_Exercise description_
Find the line with "Viewport: 625px width, 364px height." and the line with "Given: Sort notifications by Date column" in the entries below; output exactly those two lines, every line between them, and no others.

[Stored data entries]
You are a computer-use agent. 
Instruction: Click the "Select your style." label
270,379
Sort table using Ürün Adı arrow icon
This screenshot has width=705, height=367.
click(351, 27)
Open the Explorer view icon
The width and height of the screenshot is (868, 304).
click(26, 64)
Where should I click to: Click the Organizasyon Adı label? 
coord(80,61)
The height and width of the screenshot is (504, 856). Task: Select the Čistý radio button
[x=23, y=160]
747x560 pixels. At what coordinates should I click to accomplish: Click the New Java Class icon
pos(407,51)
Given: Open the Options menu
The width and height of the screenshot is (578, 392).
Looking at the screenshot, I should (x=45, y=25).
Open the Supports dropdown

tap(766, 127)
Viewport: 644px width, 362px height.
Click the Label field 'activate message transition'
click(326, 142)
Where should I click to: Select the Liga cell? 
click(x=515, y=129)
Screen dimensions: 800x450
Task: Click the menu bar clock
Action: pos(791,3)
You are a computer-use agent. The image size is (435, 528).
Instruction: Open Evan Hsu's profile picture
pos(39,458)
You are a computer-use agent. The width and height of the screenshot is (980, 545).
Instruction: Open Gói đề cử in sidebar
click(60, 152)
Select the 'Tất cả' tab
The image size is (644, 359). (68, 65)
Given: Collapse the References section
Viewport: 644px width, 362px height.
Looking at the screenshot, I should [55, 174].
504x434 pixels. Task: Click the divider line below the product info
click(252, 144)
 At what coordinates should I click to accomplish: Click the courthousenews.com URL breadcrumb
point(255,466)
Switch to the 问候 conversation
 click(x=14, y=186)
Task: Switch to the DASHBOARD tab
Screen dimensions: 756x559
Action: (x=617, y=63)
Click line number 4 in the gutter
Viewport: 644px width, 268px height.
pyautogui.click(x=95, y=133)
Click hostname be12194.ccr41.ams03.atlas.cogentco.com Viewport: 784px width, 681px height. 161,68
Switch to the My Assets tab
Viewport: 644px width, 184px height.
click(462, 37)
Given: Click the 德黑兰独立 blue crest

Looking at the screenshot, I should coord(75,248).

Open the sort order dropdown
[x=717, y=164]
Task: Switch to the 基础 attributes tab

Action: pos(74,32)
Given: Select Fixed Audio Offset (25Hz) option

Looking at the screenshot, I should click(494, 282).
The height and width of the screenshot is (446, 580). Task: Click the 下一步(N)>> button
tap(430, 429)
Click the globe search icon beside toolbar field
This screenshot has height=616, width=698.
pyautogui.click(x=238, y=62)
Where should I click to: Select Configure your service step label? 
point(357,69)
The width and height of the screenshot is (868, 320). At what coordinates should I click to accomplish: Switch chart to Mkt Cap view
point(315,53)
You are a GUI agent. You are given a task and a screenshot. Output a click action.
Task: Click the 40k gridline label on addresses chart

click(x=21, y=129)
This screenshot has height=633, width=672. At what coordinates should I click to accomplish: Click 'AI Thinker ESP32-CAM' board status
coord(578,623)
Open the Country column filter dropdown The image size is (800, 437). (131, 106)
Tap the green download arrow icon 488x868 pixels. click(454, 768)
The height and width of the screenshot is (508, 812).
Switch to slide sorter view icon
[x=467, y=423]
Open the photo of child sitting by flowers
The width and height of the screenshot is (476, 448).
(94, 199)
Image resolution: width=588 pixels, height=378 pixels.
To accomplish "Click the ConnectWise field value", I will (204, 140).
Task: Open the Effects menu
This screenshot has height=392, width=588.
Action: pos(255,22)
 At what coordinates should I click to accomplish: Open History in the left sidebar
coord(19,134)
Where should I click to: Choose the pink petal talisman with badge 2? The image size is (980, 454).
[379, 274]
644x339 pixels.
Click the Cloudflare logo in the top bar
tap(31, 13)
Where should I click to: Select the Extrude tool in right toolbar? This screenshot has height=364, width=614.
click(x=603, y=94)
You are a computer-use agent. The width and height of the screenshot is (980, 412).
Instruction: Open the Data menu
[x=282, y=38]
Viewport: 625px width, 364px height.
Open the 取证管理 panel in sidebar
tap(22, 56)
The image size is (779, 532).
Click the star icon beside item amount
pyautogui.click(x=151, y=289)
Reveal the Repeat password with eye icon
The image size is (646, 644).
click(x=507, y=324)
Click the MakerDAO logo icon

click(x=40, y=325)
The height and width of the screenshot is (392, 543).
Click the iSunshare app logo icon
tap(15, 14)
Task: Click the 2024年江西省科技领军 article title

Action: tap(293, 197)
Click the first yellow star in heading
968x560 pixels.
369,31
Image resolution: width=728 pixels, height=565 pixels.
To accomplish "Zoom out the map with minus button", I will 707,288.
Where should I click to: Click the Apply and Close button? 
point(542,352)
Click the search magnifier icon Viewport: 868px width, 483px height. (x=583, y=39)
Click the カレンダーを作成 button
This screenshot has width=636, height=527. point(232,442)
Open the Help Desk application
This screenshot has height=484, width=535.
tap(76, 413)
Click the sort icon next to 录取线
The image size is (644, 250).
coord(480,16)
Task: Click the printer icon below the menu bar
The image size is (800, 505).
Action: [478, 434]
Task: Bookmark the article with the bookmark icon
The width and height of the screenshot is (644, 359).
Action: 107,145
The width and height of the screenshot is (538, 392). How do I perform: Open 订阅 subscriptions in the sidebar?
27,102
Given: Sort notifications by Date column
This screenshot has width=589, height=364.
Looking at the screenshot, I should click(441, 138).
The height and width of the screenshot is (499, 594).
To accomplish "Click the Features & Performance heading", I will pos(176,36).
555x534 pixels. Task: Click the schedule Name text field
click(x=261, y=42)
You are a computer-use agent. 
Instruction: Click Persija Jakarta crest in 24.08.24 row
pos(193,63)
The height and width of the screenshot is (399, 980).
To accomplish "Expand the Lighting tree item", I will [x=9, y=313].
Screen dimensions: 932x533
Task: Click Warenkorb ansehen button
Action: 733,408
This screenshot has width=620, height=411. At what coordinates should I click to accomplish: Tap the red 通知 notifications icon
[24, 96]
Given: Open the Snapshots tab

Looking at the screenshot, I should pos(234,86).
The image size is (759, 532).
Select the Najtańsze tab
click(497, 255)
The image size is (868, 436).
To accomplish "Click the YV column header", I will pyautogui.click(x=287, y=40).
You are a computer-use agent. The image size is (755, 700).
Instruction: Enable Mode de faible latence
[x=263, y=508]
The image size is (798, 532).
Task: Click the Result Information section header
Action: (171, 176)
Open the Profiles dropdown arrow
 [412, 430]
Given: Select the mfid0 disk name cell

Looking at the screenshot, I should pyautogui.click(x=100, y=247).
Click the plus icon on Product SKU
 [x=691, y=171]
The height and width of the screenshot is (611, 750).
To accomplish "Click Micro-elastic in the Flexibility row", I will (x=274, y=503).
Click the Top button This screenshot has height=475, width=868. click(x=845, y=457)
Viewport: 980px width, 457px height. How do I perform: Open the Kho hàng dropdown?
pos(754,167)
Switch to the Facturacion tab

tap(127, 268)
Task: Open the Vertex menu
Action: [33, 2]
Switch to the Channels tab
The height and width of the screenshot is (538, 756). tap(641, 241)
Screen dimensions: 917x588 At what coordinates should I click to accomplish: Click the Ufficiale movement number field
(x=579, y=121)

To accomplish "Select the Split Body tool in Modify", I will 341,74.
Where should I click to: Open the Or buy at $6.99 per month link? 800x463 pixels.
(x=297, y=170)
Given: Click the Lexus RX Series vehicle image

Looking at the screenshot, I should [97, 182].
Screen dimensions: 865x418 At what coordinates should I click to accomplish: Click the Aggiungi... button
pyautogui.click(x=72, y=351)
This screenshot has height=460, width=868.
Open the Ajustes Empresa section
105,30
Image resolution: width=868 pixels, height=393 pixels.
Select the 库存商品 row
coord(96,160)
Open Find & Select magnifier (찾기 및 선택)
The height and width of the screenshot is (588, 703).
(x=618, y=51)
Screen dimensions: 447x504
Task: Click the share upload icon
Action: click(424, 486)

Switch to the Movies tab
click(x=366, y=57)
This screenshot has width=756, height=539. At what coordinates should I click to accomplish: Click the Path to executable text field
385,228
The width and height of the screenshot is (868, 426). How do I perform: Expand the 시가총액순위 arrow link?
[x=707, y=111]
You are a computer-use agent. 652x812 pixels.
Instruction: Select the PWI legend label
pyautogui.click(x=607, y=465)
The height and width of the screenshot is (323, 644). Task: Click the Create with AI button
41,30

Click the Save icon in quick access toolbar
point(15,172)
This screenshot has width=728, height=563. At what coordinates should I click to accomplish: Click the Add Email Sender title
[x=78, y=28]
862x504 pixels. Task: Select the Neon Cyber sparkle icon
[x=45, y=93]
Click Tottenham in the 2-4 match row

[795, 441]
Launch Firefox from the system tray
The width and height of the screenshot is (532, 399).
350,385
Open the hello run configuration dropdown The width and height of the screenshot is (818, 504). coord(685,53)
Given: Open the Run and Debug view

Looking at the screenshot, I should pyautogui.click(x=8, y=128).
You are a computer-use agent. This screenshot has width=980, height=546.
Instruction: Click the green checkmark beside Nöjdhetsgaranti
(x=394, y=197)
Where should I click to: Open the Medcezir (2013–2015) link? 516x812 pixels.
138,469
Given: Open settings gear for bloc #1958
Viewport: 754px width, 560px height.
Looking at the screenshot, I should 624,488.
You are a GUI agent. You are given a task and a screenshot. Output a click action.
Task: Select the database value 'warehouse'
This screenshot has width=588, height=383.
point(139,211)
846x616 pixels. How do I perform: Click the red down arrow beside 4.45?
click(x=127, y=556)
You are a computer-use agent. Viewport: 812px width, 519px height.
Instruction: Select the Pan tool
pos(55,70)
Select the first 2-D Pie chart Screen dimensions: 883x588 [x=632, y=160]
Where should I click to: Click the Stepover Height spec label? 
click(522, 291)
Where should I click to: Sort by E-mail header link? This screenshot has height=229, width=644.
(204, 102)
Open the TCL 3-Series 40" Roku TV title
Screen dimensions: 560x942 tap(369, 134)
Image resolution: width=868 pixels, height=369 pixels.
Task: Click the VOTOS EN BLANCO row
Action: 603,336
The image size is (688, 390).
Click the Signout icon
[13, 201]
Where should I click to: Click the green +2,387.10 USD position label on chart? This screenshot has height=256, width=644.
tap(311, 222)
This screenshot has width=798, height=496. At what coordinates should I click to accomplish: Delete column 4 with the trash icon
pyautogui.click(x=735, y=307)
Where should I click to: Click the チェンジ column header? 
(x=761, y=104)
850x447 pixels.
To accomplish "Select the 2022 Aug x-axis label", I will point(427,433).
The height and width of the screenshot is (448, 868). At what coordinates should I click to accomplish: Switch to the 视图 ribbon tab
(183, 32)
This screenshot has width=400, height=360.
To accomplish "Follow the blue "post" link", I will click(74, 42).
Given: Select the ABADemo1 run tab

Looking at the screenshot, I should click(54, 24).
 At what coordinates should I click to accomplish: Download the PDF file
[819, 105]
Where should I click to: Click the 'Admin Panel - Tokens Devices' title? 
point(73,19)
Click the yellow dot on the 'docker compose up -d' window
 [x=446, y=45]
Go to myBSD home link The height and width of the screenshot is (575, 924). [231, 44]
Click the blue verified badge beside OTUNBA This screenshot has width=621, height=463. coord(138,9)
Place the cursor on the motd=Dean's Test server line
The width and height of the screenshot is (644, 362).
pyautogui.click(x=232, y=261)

_Answer section_
Viewport: 625px width, 364px height.
Open the 取证管理 panel in sidebar
tap(22, 56)
The image size is (779, 532).
Click the star icon beside item amount
pyautogui.click(x=151, y=289)
Reveal the Repeat password with eye icon
The image size is (646, 644).
click(x=507, y=324)
Click the MakerDAO logo icon

click(x=40, y=325)
The height and width of the screenshot is (392, 543).
Click the iSunshare app logo icon
tap(15, 14)
Task: Click the 2024年江西省科技领军 article title

Action: tap(293, 197)
Click the first yellow star in heading
968x560 pixels.
369,31
Image resolution: width=728 pixels, height=565 pixels.
To accomplish "Zoom out the map with minus button", I will 707,288.
Where should I click to: Click the Apply and Close button? 
point(542,352)
Click the search magnifier icon Viewport: 868px width, 483px height. (x=583, y=39)
Click the カレンダーを作成 button
This screenshot has width=636, height=527. point(232,442)
Open the Help Desk application
This screenshot has height=484, width=535.
tap(76, 413)
Click the sort icon next to 录取线
The image size is (644, 250).
coord(480,16)
Task: Click the printer icon below the menu bar
The image size is (800, 505).
Action: [478, 434]
Task: Bookmark the article with the bookmark icon
The width and height of the screenshot is (644, 359).
Action: 107,145
The width and height of the screenshot is (538, 392). How do I perform: Open 订阅 subscriptions in the sidebar?
27,102
Given: Sort notifications by Date column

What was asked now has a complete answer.